--- Begin SUPPLIED MATERIAL ---

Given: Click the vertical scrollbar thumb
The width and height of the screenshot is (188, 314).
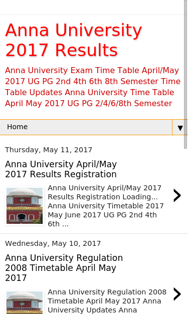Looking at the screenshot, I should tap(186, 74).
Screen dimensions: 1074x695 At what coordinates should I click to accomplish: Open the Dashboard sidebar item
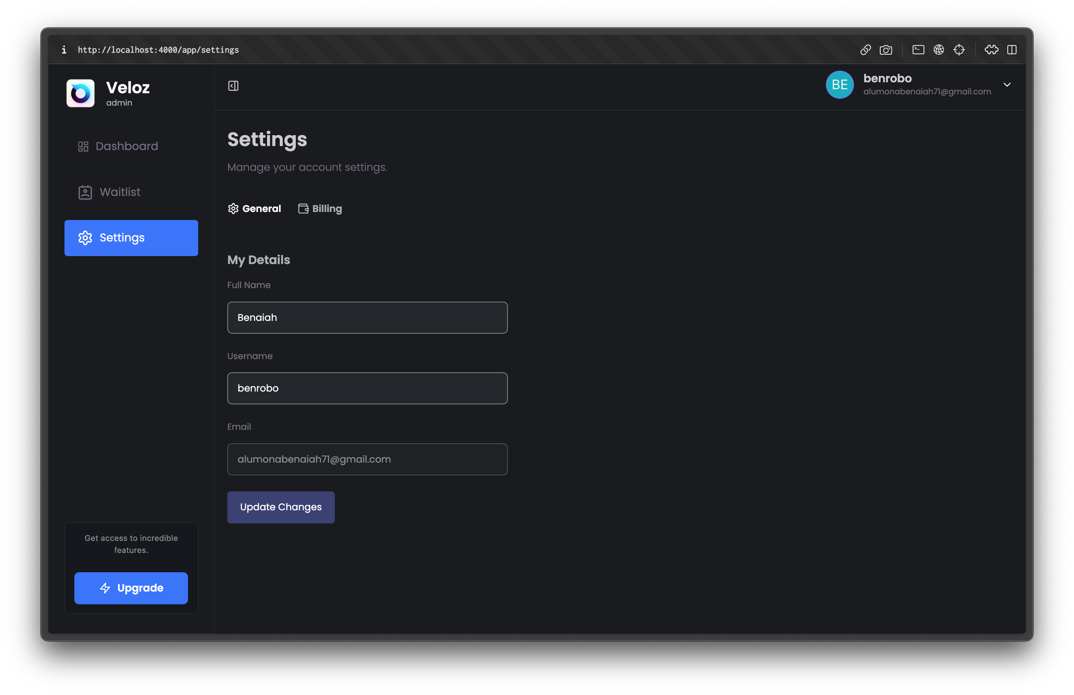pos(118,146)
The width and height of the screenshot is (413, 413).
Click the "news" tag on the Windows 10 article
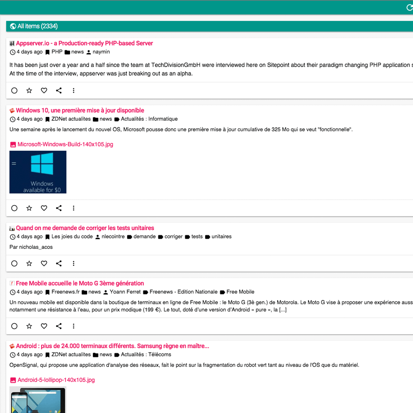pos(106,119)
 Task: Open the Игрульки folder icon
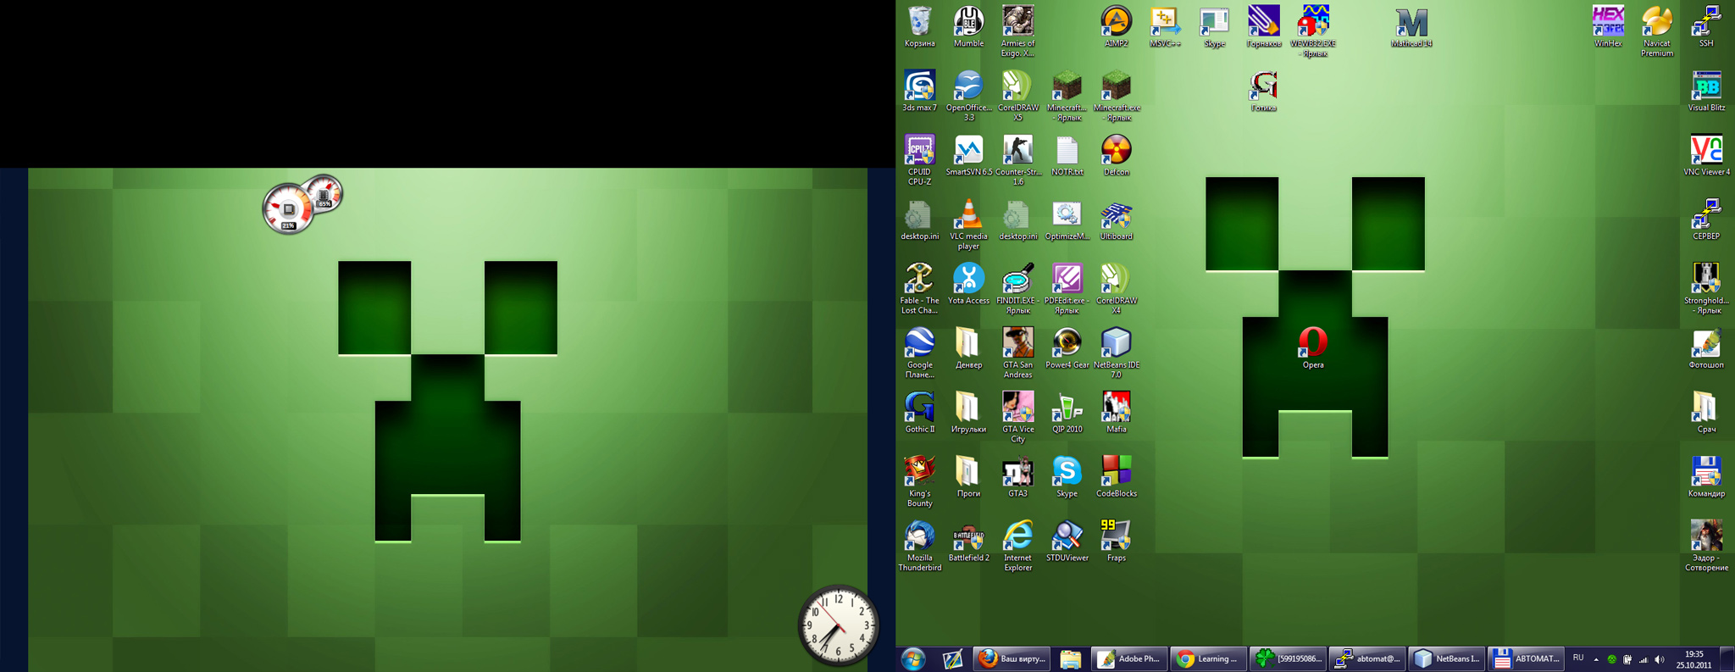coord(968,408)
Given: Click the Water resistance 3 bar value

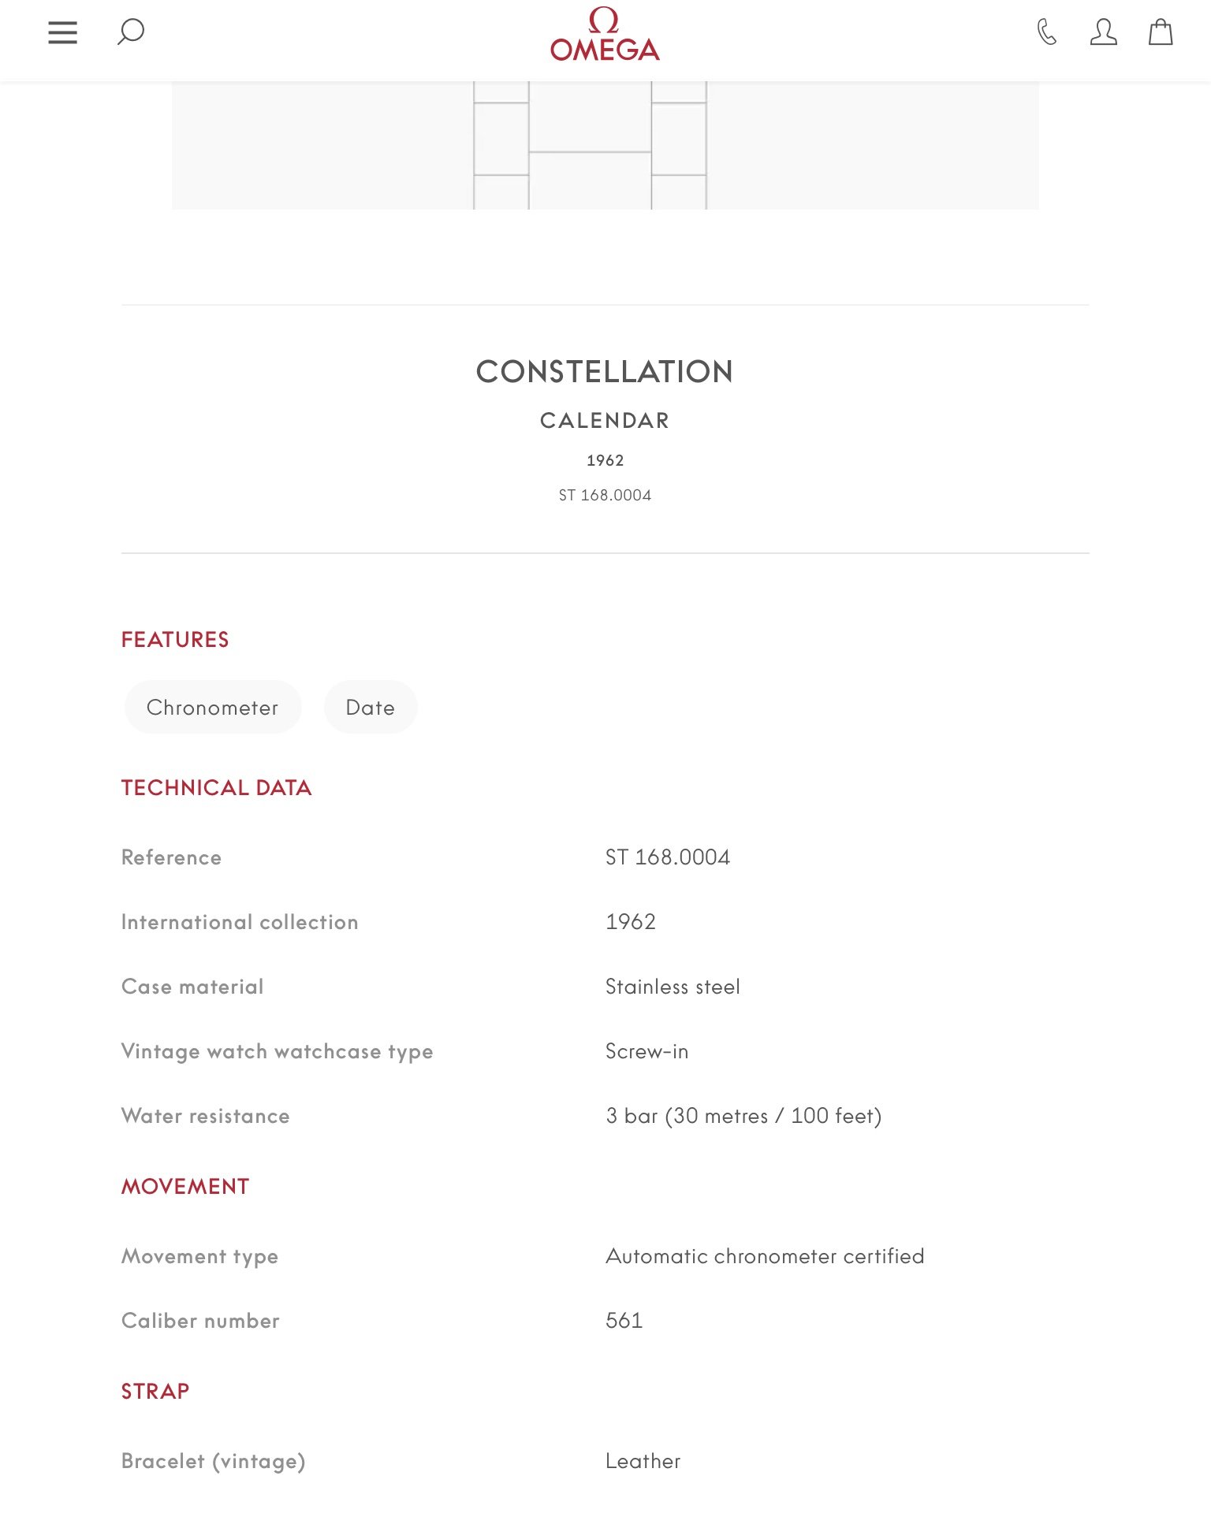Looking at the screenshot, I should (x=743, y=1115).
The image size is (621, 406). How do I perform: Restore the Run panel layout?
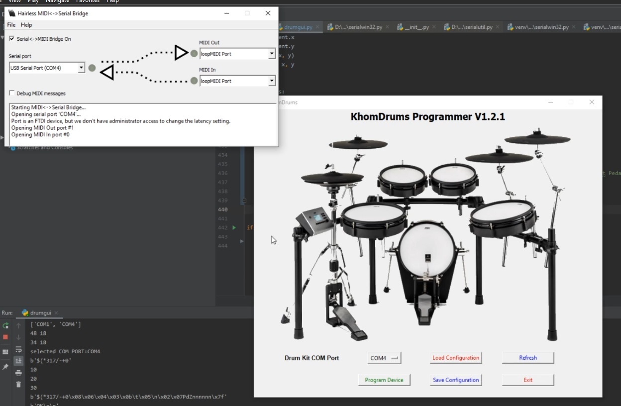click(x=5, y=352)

--- End SUPPLIED MATERIAL ---

*TASK PROMPT*
Format the lines above as a numbered list, skipping any blank lines and leaving out the pictures.

*ANSWER TO THE EXERCISE*
1. Given: Click the vertical scrollbar thumb
2. The width and height of the screenshot is (188, 314).
3. Looking at the screenshot, I should tap(186, 74).
4. Screen dimensions: 1074x695 At what coordinates should I click to accomplish: Open the Dashboard sidebar item
5. pos(118,146)
6. The width and height of the screenshot is (413, 413).
7. Click the "news" tag on the Windows 10 article
8. pos(106,119)
9.  Task: Open the Игрульки folder icon
10. coord(968,408)
11. Given: Click the Water resistance 3 bar value
12. Looking at the screenshot, I should (x=743, y=1115).
13. The image size is (621, 406). How do I perform: Restore the Run panel layout?
14. click(x=5, y=352)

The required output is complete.